[START Data lines]
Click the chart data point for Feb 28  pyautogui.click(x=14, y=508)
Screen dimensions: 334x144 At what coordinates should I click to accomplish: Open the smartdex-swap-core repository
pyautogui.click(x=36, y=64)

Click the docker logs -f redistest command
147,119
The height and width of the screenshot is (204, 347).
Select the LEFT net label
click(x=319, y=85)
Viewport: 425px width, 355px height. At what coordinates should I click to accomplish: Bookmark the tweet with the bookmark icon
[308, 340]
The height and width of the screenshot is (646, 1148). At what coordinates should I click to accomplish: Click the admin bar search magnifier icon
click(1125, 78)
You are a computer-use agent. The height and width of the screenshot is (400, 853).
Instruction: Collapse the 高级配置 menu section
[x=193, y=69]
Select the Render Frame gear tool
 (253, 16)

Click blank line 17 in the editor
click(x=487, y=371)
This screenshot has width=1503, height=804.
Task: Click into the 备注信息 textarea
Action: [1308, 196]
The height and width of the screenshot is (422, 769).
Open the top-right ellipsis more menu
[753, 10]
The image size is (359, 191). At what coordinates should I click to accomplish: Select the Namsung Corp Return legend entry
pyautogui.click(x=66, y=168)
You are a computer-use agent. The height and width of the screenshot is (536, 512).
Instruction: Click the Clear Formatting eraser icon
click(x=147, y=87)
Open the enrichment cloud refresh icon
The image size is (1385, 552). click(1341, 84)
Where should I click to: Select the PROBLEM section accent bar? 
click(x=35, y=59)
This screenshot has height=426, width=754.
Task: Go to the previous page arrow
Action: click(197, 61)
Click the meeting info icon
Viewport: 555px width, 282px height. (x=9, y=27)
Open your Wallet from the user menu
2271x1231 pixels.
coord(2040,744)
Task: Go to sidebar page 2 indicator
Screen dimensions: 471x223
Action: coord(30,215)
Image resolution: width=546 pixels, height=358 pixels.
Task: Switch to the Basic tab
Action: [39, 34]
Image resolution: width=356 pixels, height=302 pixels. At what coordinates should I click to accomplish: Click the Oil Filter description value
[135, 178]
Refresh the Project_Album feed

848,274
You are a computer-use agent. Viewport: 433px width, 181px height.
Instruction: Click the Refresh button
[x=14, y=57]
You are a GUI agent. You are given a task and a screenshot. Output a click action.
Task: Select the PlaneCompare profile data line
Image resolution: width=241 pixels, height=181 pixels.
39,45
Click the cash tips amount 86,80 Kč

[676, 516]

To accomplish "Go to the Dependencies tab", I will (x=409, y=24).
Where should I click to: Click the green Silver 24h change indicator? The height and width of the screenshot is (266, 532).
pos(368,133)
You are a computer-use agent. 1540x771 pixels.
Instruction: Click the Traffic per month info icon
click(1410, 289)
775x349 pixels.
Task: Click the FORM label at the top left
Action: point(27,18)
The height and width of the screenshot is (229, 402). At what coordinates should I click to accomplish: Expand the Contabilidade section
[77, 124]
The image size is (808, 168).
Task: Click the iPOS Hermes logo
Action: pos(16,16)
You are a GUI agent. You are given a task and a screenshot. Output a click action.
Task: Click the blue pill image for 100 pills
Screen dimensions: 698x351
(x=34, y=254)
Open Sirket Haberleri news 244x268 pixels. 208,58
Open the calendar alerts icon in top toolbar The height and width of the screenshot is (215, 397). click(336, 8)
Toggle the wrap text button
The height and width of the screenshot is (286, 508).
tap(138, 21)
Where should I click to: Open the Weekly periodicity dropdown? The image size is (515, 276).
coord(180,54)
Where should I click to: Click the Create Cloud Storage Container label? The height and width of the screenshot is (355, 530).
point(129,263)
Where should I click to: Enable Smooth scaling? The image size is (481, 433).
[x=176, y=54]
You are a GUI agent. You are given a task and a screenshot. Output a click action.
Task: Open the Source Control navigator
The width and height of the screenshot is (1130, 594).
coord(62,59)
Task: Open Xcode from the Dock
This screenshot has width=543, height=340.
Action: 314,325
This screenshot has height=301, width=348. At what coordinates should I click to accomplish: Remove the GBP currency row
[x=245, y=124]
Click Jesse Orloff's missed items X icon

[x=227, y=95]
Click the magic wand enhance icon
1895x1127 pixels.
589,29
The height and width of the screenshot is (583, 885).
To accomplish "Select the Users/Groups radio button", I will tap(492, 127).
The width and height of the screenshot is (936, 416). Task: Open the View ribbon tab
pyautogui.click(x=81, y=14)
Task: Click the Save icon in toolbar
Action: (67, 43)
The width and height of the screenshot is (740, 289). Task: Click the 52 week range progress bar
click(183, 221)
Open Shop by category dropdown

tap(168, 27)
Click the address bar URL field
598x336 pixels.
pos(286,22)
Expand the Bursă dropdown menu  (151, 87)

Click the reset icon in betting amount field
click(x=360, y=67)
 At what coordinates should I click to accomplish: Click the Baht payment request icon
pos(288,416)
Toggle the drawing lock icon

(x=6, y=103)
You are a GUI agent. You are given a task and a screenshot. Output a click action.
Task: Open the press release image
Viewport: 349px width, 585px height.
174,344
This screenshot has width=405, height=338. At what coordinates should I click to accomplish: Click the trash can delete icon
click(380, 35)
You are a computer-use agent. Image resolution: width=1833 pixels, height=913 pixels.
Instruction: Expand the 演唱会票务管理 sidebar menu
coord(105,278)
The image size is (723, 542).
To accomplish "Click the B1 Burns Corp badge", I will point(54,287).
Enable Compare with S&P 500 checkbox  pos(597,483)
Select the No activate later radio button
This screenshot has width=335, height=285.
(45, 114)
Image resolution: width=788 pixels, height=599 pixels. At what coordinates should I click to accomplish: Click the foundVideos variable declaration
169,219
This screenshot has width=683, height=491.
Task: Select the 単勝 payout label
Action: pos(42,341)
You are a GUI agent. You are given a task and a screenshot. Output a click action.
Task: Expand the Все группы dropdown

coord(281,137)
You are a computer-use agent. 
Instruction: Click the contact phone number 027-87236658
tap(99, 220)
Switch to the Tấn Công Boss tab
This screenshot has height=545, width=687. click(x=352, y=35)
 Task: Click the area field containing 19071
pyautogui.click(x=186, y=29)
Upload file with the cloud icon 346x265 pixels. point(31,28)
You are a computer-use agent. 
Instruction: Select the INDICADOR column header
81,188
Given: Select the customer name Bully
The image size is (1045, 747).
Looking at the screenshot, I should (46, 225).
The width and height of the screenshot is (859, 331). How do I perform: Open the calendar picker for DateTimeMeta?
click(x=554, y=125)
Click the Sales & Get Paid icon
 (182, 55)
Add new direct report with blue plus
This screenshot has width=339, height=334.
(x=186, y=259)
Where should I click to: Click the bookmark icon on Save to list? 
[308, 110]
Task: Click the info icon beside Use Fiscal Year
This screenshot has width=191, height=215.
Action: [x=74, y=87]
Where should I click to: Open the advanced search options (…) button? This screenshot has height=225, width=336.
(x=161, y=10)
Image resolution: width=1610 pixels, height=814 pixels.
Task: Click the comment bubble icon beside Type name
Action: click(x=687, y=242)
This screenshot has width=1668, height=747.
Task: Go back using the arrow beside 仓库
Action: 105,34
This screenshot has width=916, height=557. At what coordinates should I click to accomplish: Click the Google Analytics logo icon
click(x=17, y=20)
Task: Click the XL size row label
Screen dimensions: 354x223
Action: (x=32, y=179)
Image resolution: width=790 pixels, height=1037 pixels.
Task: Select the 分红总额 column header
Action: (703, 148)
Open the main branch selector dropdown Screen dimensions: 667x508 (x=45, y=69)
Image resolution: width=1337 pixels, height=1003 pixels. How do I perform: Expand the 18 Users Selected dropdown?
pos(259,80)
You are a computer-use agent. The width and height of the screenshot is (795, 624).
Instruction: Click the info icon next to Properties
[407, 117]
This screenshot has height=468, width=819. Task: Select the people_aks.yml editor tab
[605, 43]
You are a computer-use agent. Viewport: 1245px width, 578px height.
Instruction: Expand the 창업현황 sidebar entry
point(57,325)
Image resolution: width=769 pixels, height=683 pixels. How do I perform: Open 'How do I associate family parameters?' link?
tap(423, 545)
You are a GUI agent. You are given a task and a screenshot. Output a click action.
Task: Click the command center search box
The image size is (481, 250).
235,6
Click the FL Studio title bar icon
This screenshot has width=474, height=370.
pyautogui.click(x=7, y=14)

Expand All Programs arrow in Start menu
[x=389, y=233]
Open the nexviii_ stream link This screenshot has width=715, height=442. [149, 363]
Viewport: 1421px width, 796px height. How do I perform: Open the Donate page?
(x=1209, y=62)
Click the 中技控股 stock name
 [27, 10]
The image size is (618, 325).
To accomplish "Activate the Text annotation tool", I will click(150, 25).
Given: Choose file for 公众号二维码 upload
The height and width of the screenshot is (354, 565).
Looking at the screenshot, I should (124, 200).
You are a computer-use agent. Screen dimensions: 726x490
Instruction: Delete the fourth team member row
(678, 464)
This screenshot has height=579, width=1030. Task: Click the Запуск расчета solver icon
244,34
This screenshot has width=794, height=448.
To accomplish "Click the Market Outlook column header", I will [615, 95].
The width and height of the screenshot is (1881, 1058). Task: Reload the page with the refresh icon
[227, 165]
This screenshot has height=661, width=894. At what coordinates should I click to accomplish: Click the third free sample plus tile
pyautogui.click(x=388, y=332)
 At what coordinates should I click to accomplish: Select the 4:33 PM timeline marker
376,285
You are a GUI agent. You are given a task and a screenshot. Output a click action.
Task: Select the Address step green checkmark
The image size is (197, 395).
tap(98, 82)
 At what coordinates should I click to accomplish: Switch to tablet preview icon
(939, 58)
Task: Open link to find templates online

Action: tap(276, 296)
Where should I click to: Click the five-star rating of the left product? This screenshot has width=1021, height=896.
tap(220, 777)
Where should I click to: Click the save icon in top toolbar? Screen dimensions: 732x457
[END Data lines]
Short task: From the listing above, pick out every line that contains the string "dropdown" and copy each one in full.

Response:
Where should I click to: Open the Weekly periodicity dropdown? The image size is (515, 276).
Open Shop by category dropdown
Expand the Bursă dropdown menu  (151, 87)
Task: Expand the Все группы dropdown
Open the main branch selector dropdown Screen dimensions: 667x508 (x=45, y=69)
Image resolution: width=1337 pixels, height=1003 pixels. How do I perform: Expand the 18 Users Selected dropdown?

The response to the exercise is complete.